- [ABOUT THIS EXERCISE]: Skipping the images, transcribe each record below as it is.

- [Screenshot grounding data]:

================================

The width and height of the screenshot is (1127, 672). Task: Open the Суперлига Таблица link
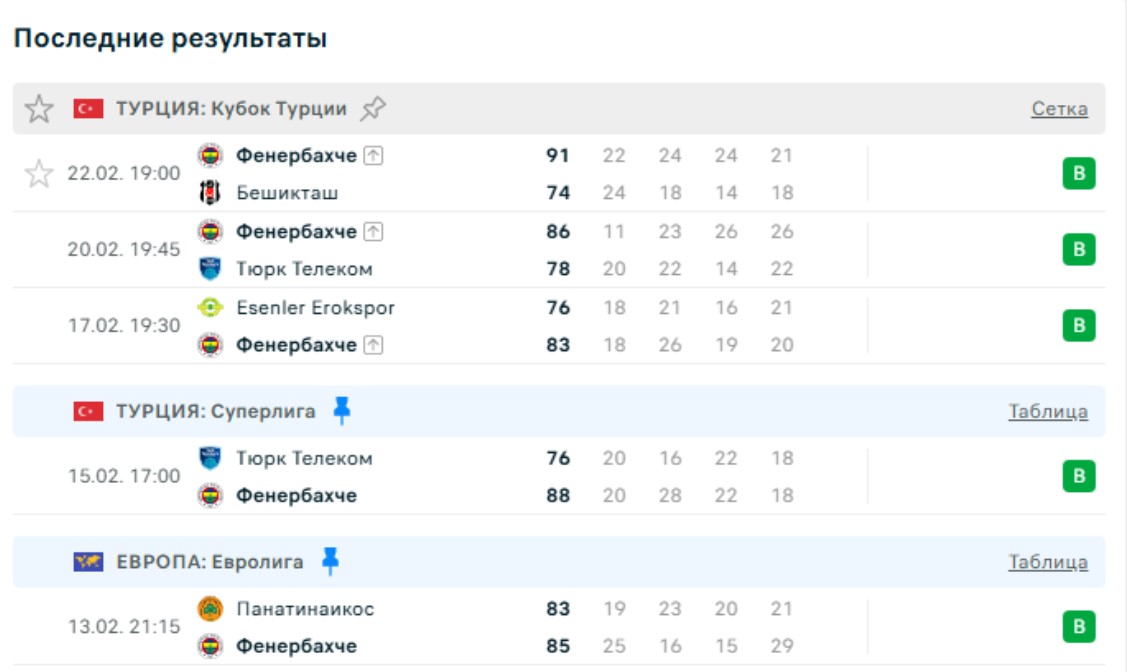click(x=1047, y=412)
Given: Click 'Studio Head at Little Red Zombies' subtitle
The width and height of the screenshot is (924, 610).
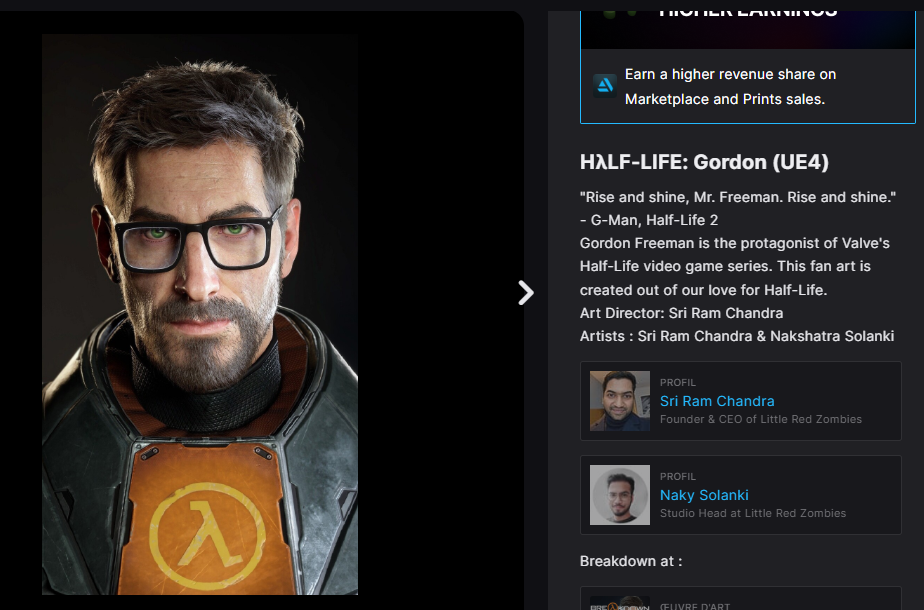Looking at the screenshot, I should tap(753, 513).
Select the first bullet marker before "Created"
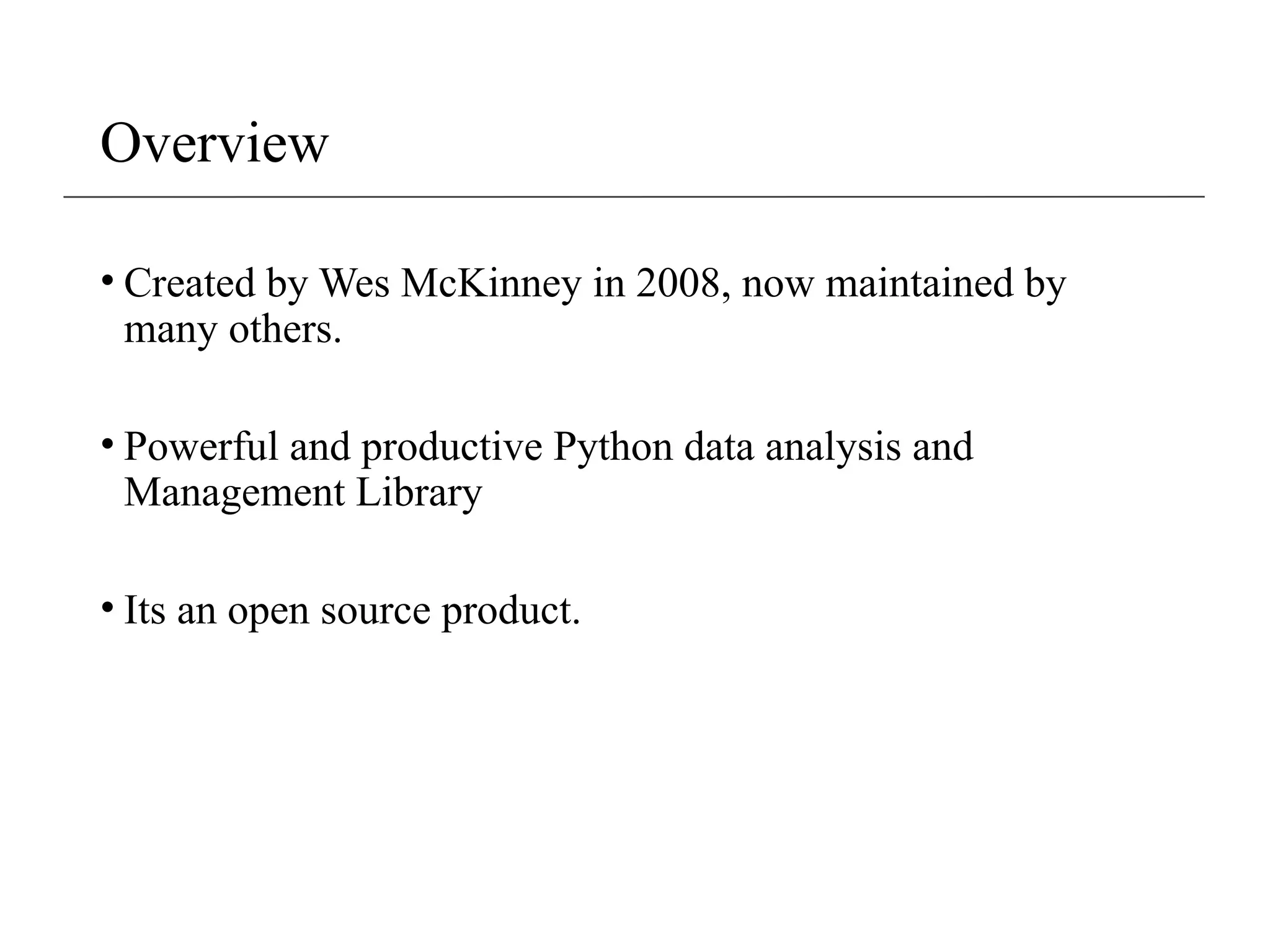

================================

- [WRITTEN ANSWER]:
The width and height of the screenshot is (1127, 672). Task: Open the Суперлига Таблица link
click(x=1047, y=412)
Given: Click 'Studio Head at Little Red Zombies' subtitle
The width and height of the screenshot is (924, 610).
Looking at the screenshot, I should tap(753, 513).
Select the first bullet marker before "Created"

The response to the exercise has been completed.